Adapting to a special patient

The hospital wasn’t (and couldn’t have been expected to be) equipped for a baby weighing just 7.5 ounces. The needles were too large, the doses of medicine had to be decreased, and the life support systems had to be adjusted.

Although Kwek Yu Xuan was very clear in her stubborn will to live, the medical team around her faced almost impossible challenges to support her. There was no manual for dealing with this situation, but with attempts suggested by personal creativity, they built a world around the newborn to her measure—very small!

Seeing the tiny girl arrive in the ward for the first time, even the head nurse, with all her professional experience, was tempted to raise the white flag. Just take the diapers, for example: The smallest size was bigger than the baby, and there were no companies able to provide diapers for such tiny preemies. It wasn’t enough to cut them to the right size; they had to tailor them in such a way that the urine wouldn’t leak out and come into contact with the skin.

The same specificity was needed for all the medical aspects of care. The Straits Times reports:

Dr Yvonne Ng, a senior consultant at the neonatology department, said, “Her daily care was the main crux of the matter, especially for the first two weeks of life … We needed to innovate and find some improvised methods to deal with a baby this small because this is the first time we experienced somebody this tiny. She was so small that even the calculation for the medication had to be down to the decimal points.”

For more than a year, the hospital has been Kwek Yu Xuan’s home.
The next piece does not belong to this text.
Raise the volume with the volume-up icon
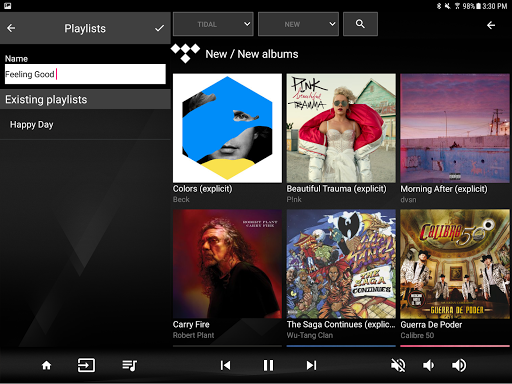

She has grown, and today weighs over 13 pounds. By many criteria, she’s still small, but she’s ready to live with her parents and without ongoing medical care.

Her presence for 13 months in the wards of NUH in Singapore has discombobulated and changed everyone. The BBC reports:

“Against the odds, with health complications present at birth, she has inspired people around her with her perseverance and growth, which makes her an extraordinary ‘Covid-19’ baby — a ray of hope amid turmoil,” the hospital said in a statement.